Collections de rêves : entrée inverseuse


Quatrième exemple

Je suis vers mon village d’enfance. Il pleut. Je veux rentrer chez moi, mais cela ne ressemble pas à chez moi (au rêveil mais pas dans le rêve). J’utilise un parapluie noir, car la voiture, c’est mon cabriolet rouge, et le toit n’est pas mis (sans l’idée qu’il ne marche pas ou que je ne puisse mettre mon toit : il est normal que la voiture soit décapotée et le reste).

Le village d’enfance code souvent l’identité, tout comme rentrer chez soi. Cependant, le rêve dit : « Cela ne ressemble pas à chez moi. » Nous avons là, le premier indice qui pourrait nous indiquer que ce rêve est en entrée inverseuse.

Pleuvoir, cela parle :
- (a) Soit du comportement de la mère (ou au moins d'une femme) et ce que fait la pluie parle du comportement de la mère (ou de cette femme).
- (b) Soit de tristesse, et il suffit d’interroger le rêveur pour valider ou pas cette piste. Ce n’est pas cela.
- (c) Soit d’un nettoyage qui vient du ciel, c’est-à-dire de notre inconscient : c’est la pluie qui lave.

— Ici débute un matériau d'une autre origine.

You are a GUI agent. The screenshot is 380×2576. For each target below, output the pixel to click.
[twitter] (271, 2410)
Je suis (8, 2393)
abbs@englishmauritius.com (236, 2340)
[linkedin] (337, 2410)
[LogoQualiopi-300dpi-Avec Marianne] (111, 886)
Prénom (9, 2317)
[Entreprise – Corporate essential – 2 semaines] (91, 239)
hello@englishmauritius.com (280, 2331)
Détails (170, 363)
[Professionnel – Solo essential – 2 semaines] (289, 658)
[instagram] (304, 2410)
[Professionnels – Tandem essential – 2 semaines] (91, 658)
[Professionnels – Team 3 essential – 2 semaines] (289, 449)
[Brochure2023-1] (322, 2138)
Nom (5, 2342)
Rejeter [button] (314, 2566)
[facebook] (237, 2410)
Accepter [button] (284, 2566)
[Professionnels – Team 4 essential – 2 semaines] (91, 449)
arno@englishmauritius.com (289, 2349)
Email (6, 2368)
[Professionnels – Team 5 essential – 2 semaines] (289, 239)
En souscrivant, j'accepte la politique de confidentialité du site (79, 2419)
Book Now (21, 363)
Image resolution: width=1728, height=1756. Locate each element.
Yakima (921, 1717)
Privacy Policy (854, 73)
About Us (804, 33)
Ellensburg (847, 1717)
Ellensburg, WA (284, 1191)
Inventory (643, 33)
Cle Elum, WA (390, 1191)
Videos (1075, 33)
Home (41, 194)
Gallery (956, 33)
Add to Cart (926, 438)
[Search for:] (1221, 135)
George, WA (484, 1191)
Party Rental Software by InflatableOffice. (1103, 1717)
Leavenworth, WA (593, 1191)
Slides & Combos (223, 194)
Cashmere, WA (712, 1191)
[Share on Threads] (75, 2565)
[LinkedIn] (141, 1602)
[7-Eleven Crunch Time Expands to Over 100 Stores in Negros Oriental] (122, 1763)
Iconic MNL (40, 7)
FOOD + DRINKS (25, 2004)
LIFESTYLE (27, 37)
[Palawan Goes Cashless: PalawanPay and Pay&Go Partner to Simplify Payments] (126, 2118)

Le parapluie protège de l’eau qui tombe. Ici, il est noir, ce qui pourrait se traduire par : il utilise l'inconscience. Cela collerait avec l'hypothèse (c) car il permettrait à l'ego de se protéger du nettoyage de l'âme.

Le mot « toit » se remplace souvent par « toi » et j’ai eu pas mal de rêves où l’absence de toit symbolise que cela ne parle pas du rêveur. Cet indice est à relier à l’idée « cela ne ressemble pas à chez moi ». C'est encore un indice pour dire que cela parle de l'ego.

Le 'JE' dans le rêve est l'ego et il se protège de l'âme qui l'attaque (en envoyant cette eau qui nettoie). Là où il rentre, ce n'est pas chez le rêveur, mais chez lui. En retournant chez lui, il rend les terres (psychiques) qu'il occupait. Le rêveur retrouvera les aptitudes que l'ego lui a enlevé dans le passé, aptitudes non précisées ici.